A disfagia é uma condição que altera profundamente a vida dos pacientes e daqueles que deles cuidam, transformando cada refeição numa experiência repleta de desafios, medos e frustrações.

Artigo da responsabilidade do Dr. Alexandre Bogalho. Psicólogo Clínico. Neuropsicólogo de Hospitais Privados.

 

A disfagia, condição caracterizada pela dificuldade em engolir, vai muito além de um simples problema físico. Para quem a enfrenta diretamente, a alimentação deixa de ser um momento de prazer e passa a ser um campo de batalha, onde o receio de engasgamento ou aspiração se mistura com a necessidade vital de ingerir alimentos e líquidos. Para os cuidadores, muitas vezes familiares próximos, a responsabilidade de garantir a segurança e o bem-estar do doente torna-se um peso emocional que não pode ser ignorado.

IMPACTO PROFUNDO E MULTIFACETADO

O impacto psicológico da disfagia nos pacientes é profundo e multifacetado. Comer e beber sempre foram atividades associadas ao prazer, à socialização e ao conforto emocional.

Quando esses momentos se tornam difíceis ou perigosos, o doente pode experimentar sentimentos de ansiedade, frustração e até vergonha. Muitos começam a evitar eventos sociais por receio de não conseguirem comer normalmente, afastando-se da família e dos amigos e, consequentemente, isolando-se.
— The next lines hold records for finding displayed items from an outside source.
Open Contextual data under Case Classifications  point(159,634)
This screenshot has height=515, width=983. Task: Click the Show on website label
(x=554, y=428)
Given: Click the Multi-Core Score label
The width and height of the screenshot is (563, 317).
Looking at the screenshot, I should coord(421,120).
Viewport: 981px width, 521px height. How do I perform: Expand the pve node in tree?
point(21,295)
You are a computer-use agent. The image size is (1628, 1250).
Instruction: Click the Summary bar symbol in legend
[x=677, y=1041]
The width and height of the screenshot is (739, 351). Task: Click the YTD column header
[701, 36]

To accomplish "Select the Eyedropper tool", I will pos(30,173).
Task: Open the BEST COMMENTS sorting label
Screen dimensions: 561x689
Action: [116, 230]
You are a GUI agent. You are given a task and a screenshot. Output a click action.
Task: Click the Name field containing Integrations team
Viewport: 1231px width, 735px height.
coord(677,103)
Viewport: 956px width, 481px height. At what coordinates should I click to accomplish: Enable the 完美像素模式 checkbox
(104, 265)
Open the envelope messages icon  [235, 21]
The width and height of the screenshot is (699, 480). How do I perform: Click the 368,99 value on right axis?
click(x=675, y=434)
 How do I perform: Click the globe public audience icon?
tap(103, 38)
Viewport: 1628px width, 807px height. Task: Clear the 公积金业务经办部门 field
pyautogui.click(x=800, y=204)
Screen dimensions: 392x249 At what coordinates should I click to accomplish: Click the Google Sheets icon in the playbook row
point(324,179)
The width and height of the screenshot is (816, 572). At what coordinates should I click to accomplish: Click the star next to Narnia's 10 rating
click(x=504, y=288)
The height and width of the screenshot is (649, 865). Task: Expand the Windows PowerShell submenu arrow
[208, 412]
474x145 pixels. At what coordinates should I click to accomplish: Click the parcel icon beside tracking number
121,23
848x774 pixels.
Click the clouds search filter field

Esta quebra nas interações sociais pode agravar estados de ansiedade e depressão, especialmente se o paciente sentir que já não tem controlo sobre um ato tão básico da vida quotidiana.

Além disso, a dependência de terceiros para se alimentar pode gerar uma diminuição significativa da autoestima, levando à recusa de ajuda e até a quadros de desnutrição, quando a pessoa opta por comer menos para evitar situações embaraçosas ou difíceis.

SOBRECARGA EMOCIONAL DOS CUIDADORES

Os cuidadores também enfrentam uma carga emocional considerável. Para eles, a alimentação do doente torna-se uma preocupação diária, repleta de receios e incertezas. O medo constante de um engasgamento ou de uma infeção pulmonar provocada por aspiração aumenta os níveis de stress, transformando cada refeição num momento de tensão.

Paralelamente, muitos cuidadores sentem-se sozinhos na sua jornada, sem apoio suficiente ou sem a formação adequada para lidar com os desafios que a disfagia impõe.

A sobrecarga emocional e física pode levar ao esgotamento, sobretudo quando o cuidador abdica das suas próprias necessidades para se dedicar inteiramente ao bem-estar do paciente. A frustração e a culpa tornam-se sentimentos recorrentes, pois, apesar de todo o esforço, a condição do doente raramente melhora de forma significativa, e cada pequena vitória é acompanhada por novas dificuldades.

AUXÍLIO PROFISSIONAL

No meio destes desafios, a atuação dos profissionais de saúde é essencial para garantir não só a segurança alimentar do paciente, mas também a sua qualidade de vida emocional.

O terapeuta da fala desempenha um papel central na reabilitação da disfagia, ajudando os doentes a reaprender técnicas seguras de deglutição, adaptando a alimentação e proporcionando um acompanhamento que visa, não apenas o ato de comer, mas também a redução da ansiedade e o aumento da confiança durante as refeições.

Por outro lado, os profissionais de saúde devem estar atentos ao impacto psicológico da condição, oferecendo apoio emocional e encaminhamento para acompanhamento psicológico quando necessário. Um doente com disfagia não precisa apenas de um plano alimentar adequado, mas também de um suporte que lhe permita recuperar a autonomia e a dignidade na sua relação com a comida.

Os cuidadores, por sua vez, precisam de mais do que instruções médicas e dietéticas. O acesso a formações e recursos que os ensinem a lidar com a disfagia de forma prática e emocionalmente equilibrada é fundamental. Saber como preparar refeições adaptadas, como posicionar corretamente o doente para evitar complicações e, principalmente, como comunicar com empatia e paciência pode fazer toda a diferença.

Finalmente, é essencial que os cuidadores também cuidem de si próprios, procurando apoio em grupos de suporte, partilhando as suas dificuldades com outros na mesma situação e garantindo que não se anulam no processo de cuidar do outro.